• [WHAT THE TASK REQUIRES] Down to the final line, print each entry exactly.

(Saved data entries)
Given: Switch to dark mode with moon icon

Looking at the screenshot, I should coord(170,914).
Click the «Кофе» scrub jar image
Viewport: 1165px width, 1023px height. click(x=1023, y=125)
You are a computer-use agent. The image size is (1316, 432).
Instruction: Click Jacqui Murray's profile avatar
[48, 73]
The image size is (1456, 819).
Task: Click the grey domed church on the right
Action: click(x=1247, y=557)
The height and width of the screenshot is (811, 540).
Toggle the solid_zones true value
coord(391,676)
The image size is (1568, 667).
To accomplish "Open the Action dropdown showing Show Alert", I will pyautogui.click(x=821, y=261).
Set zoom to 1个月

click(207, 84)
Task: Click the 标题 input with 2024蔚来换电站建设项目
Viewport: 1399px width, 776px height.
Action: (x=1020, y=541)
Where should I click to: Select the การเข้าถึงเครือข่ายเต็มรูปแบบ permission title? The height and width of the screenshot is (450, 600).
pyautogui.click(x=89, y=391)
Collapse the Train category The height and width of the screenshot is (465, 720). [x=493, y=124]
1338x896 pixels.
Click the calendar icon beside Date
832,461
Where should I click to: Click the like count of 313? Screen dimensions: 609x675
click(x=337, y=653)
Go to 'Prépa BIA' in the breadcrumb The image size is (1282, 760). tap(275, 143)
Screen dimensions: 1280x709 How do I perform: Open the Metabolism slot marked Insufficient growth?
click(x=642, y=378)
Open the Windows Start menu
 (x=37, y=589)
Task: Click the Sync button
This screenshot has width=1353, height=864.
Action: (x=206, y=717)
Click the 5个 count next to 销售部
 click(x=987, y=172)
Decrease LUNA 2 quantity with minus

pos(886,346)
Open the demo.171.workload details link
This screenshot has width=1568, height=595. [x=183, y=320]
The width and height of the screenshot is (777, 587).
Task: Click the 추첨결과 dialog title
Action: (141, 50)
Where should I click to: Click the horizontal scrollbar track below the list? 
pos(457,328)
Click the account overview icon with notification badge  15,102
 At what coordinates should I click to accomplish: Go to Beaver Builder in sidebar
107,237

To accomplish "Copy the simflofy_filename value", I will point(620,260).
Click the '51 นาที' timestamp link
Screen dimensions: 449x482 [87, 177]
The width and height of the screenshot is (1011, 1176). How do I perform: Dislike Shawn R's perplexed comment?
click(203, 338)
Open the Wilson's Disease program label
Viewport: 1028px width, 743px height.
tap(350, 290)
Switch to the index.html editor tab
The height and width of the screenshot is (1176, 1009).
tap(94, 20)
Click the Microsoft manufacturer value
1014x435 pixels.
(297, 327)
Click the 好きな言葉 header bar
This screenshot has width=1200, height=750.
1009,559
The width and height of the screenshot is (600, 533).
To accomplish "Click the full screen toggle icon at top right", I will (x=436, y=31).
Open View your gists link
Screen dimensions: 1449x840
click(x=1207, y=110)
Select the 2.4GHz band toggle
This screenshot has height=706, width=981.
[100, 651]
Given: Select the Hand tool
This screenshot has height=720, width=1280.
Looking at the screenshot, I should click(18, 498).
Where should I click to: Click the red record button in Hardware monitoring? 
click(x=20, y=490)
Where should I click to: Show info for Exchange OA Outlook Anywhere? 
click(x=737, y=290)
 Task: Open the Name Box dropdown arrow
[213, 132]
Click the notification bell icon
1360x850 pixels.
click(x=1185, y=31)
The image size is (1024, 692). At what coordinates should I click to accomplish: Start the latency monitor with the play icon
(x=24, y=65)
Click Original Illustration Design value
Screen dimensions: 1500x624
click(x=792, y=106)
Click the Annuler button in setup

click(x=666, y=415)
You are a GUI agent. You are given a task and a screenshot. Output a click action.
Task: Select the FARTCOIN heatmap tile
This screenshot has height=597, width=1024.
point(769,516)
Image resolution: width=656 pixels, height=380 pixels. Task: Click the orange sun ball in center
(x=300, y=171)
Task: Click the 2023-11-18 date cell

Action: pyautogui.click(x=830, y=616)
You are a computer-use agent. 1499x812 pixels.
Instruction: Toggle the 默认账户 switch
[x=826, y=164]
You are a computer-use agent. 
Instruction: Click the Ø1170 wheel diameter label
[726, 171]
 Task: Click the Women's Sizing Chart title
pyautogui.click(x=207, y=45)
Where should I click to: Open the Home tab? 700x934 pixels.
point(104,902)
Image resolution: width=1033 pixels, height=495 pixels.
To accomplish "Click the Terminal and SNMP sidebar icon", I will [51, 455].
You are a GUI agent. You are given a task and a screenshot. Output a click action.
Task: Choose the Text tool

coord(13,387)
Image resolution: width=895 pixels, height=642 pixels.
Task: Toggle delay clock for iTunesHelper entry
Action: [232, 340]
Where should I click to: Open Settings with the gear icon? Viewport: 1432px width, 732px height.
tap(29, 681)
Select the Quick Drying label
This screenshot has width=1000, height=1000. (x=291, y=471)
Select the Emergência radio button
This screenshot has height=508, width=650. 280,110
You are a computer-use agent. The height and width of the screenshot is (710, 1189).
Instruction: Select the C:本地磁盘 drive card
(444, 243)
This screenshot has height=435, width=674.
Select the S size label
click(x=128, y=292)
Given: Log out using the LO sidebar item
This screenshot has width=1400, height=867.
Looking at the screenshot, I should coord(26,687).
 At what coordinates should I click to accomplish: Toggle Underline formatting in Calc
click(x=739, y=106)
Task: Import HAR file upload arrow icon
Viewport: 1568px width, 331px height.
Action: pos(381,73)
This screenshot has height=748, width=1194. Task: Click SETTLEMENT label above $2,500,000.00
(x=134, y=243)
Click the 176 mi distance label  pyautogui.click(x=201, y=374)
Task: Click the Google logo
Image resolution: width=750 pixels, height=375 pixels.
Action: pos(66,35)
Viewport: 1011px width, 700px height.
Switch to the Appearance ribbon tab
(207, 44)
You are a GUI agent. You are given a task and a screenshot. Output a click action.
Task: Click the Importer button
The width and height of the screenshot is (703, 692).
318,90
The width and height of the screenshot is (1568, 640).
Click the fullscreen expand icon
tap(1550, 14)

• [SOLVED EXERCISE]
Given: Switch to dark mode with moon icon

Looking at the screenshot, I should coord(170,914).
Click the «Кофе» scrub jar image
Viewport: 1165px width, 1023px height. click(x=1023, y=125)
You are a computer-use agent. The image size is (1316, 432).
Instruction: Click Jacqui Murray's profile avatar
[48, 73]
The image size is (1456, 819).
Task: Click the grey domed church on the right
Action: click(x=1247, y=557)
The height and width of the screenshot is (811, 540).
Toggle the solid_zones true value
coord(391,676)
The image size is (1568, 667).
To accomplish "Open the Action dropdown showing Show Alert", I will pyautogui.click(x=821, y=261).
Set zoom to 1个月

click(207, 84)
Task: Click the 标题 input with 2024蔚来换电站建设项目
Viewport: 1399px width, 776px height.
Action: (x=1020, y=541)
Where should I click to: Select the การเข้าถึงเครือข่ายเต็มรูปแบบ permission title? The height and width of the screenshot is (450, 600).
pyautogui.click(x=89, y=391)
Collapse the Train category The height and width of the screenshot is (465, 720). [x=493, y=124]
1338x896 pixels.
Click the calendar icon beside Date
832,461
Where should I click to: Click the like count of 313? Screen dimensions: 609x675
click(x=337, y=653)
Go to 'Prépa BIA' in the breadcrumb The image size is (1282, 760). tap(275, 143)
Screen dimensions: 1280x709 How do I perform: Open the Metabolism slot marked Insufficient growth?
click(x=642, y=378)
Open the Windows Start menu
 (x=37, y=589)
Task: Click the Sync button
This screenshot has width=1353, height=864.
Action: (x=206, y=717)
Click the 5个 count next to 销售部
 click(x=987, y=172)
Decrease LUNA 2 quantity with minus

pos(886,346)
Open the demo.171.workload details link
This screenshot has width=1568, height=595. [x=183, y=320]
The width and height of the screenshot is (777, 587).
Task: Click the 추첨결과 dialog title
Action: (141, 50)
Where should I click to: Click the horizontal scrollbar track below the list? 
pos(457,328)
Click the account overview icon with notification badge  15,102
 At what coordinates should I click to accomplish: Go to Beaver Builder in sidebar
107,237

To accomplish "Copy the simflofy_filename value", I will point(620,260).
Click the '51 นาที' timestamp link
Screen dimensions: 449x482 [87, 177]
The width and height of the screenshot is (1011, 1176). How do I perform: Dislike Shawn R's perplexed comment?
click(203, 338)
Open the Wilson's Disease program label
Viewport: 1028px width, 743px height.
tap(350, 290)
Switch to the index.html editor tab
The height and width of the screenshot is (1176, 1009).
tap(94, 20)
Click the Microsoft manufacturer value
1014x435 pixels.
(297, 327)
Click the 好きな言葉 header bar
This screenshot has width=1200, height=750.
1009,559
The width and height of the screenshot is (600, 533).
To accomplish "Click the full screen toggle icon at top right", I will (x=436, y=31).
Open View your gists link
Screen dimensions: 1449x840
click(x=1207, y=110)
Select the 2.4GHz band toggle
This screenshot has height=706, width=981.
[100, 651]
Given: Select the Hand tool
This screenshot has height=720, width=1280.
Looking at the screenshot, I should click(18, 498).
Where should I click to: Click the red record button in Hardware monitoring? 
click(x=20, y=490)
Where should I click to: Show info for Exchange OA Outlook Anywhere? 
click(x=737, y=290)
 Task: Open the Name Box dropdown arrow
[213, 132]
Click the notification bell icon
1360x850 pixels.
click(x=1185, y=31)
The image size is (1024, 692). At what coordinates should I click to accomplish: Start the latency monitor with the play icon
(x=24, y=65)
Click Original Illustration Design value
Screen dimensions: 1500x624
click(x=792, y=106)
Click the Annuler button in setup

click(x=666, y=415)
You are a GUI agent. You are given a task and a screenshot. Output a click action.
Task: Select the FARTCOIN heatmap tile
This screenshot has height=597, width=1024.
point(769,516)
Image resolution: width=656 pixels, height=380 pixels. Task: Click the orange sun ball in center
(x=300, y=171)
Task: Click the 2023-11-18 date cell

Action: pyautogui.click(x=830, y=616)
You are a computer-use agent. 1499x812 pixels.
Instruction: Toggle the 默认账户 switch
[x=826, y=164]
You are a computer-use agent. 
Instruction: Click the Ø1170 wheel diameter label
[726, 171]
 Task: Click the Women's Sizing Chart title
pyautogui.click(x=207, y=45)
Where should I click to: Open the Home tab? 700x934 pixels.
point(104,902)
Image resolution: width=1033 pixels, height=495 pixels.
To accomplish "Click the Terminal and SNMP sidebar icon", I will [51, 455].
You are a GUI agent. You are given a task and a screenshot. Output a click action.
Task: Choose the Text tool

coord(13,387)
Image resolution: width=895 pixels, height=642 pixels.
Task: Toggle delay clock for iTunesHelper entry
Action: [232, 340]
Where should I click to: Open Settings with the gear icon? Viewport: 1432px width, 732px height.
tap(29, 681)
Select the Quick Drying label
This screenshot has width=1000, height=1000. (x=291, y=471)
Select the Emergência radio button
This screenshot has height=508, width=650. 280,110
You are a computer-use agent. The height and width of the screenshot is (710, 1189).
Instruction: Select the C:本地磁盘 drive card
(444, 243)
This screenshot has height=435, width=674.
Select the S size label
click(x=128, y=292)
Given: Log out using the LO sidebar item
This screenshot has width=1400, height=867.
Looking at the screenshot, I should coord(26,687).
 At what coordinates should I click to accomplish: Toggle Underline formatting in Calc
click(x=739, y=106)
Task: Import HAR file upload arrow icon
Viewport: 1568px width, 331px height.
Action: pos(381,73)
This screenshot has height=748, width=1194. Task: Click SETTLEMENT label above $2,500,000.00
(x=134, y=243)
Click the 176 mi distance label  pyautogui.click(x=201, y=374)
Task: Click the Google logo
Image resolution: width=750 pixels, height=375 pixels.
Action: pos(66,35)
Viewport: 1011px width, 700px height.
Switch to the Appearance ribbon tab
(207, 44)
You are a GUI agent. You are given a task and a screenshot. Output a click action.
Task: Click the Importer button
The width and height of the screenshot is (703, 692).
318,90
The width and height of the screenshot is (1568, 640).
Click the fullscreen expand icon
tap(1550, 14)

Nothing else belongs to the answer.